Essas diferenças são construídas ao longo dos anos, dizem os pesquisadores, na medida em que as pessoas buscam informações em fontes coerentes com sua visão de mundo. “Muitos assuntos são sujeitos a narrativas políticas. Apresentar fatos que apontem numa direção diferente mudam pouco a visão de mundo das pessoas”. Mudar de ideia fica difícil, afirmam os pesquisadores de Harvard, quando se vive num ciclo em que só se lê aquilo que já confirma sua própria visão de mundo, seja ela qual for.

Adam Berinsky, professor de ciência política do Massachusetts Institute of Technology (MIT), chegou à conclusão parecida quando analisou rumores e boatos na política. Descobriu que, na maioria dos casos, tentar corrigir as fake news só pioras as coisas. “As pessoas usam sua experiência metacognitiva – ou seja, quão fácil é relembrar ou coletar novas informações – como um sinal de veracidade da informação. Ou seja, quando mais uma afirmação é repetida, mais fluida se torna sua apreensão”, concluiu no artigo Rumors, Truths, and Reality: A Study of Political Misinformation. Por outro lado, quando se rompe esse ciclo, a atitude de se manter aberto a novas informações e novas experiências altera até mesmo a percepção visual.

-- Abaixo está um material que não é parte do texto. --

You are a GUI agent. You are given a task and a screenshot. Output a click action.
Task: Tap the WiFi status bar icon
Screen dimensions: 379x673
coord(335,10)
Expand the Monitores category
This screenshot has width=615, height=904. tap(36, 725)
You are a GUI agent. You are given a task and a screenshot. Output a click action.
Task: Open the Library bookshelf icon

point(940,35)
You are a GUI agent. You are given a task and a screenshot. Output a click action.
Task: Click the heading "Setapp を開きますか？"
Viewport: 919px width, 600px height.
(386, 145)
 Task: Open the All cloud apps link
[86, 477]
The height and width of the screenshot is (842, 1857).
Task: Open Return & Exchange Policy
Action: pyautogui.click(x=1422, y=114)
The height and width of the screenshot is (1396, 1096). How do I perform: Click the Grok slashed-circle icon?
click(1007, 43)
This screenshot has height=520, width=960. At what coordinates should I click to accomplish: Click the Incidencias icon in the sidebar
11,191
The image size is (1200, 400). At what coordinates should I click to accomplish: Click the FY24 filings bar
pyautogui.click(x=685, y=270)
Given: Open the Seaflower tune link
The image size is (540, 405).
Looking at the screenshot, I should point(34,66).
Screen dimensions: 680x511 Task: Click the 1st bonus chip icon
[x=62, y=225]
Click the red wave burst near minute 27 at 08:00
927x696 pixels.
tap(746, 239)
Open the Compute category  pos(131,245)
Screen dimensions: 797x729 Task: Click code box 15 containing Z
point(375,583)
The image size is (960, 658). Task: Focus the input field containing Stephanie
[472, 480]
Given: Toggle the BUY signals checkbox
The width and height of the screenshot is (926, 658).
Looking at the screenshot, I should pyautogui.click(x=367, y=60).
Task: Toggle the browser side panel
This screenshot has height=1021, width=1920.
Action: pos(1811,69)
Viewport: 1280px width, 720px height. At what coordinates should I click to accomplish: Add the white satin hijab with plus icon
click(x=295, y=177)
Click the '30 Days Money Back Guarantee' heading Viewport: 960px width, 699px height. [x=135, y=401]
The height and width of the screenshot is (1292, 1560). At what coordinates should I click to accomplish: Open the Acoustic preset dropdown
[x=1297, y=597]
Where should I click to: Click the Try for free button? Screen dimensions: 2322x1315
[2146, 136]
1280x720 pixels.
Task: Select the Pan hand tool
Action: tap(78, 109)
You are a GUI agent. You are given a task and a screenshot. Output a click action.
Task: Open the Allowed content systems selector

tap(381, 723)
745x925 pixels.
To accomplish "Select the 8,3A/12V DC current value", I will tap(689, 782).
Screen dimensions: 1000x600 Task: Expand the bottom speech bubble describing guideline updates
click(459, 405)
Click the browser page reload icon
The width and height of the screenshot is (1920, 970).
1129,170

Foi o que concluiu uma pesquisa realizada dentro das Universidade de Melbourne, na Austrália. “Indivíduos mais abertos a observar um determinado ambiente apresentam experiências visuais diferentes, na medida em que captam detalhes que outras pessoas não percebem”, conclui o trabalho, chamado Seeing it Both Ways: Openness to Experience and Binocular Rivalry Suppression. É possível, portanto, e recompensador, abrir-se para novas informações e novas experiências.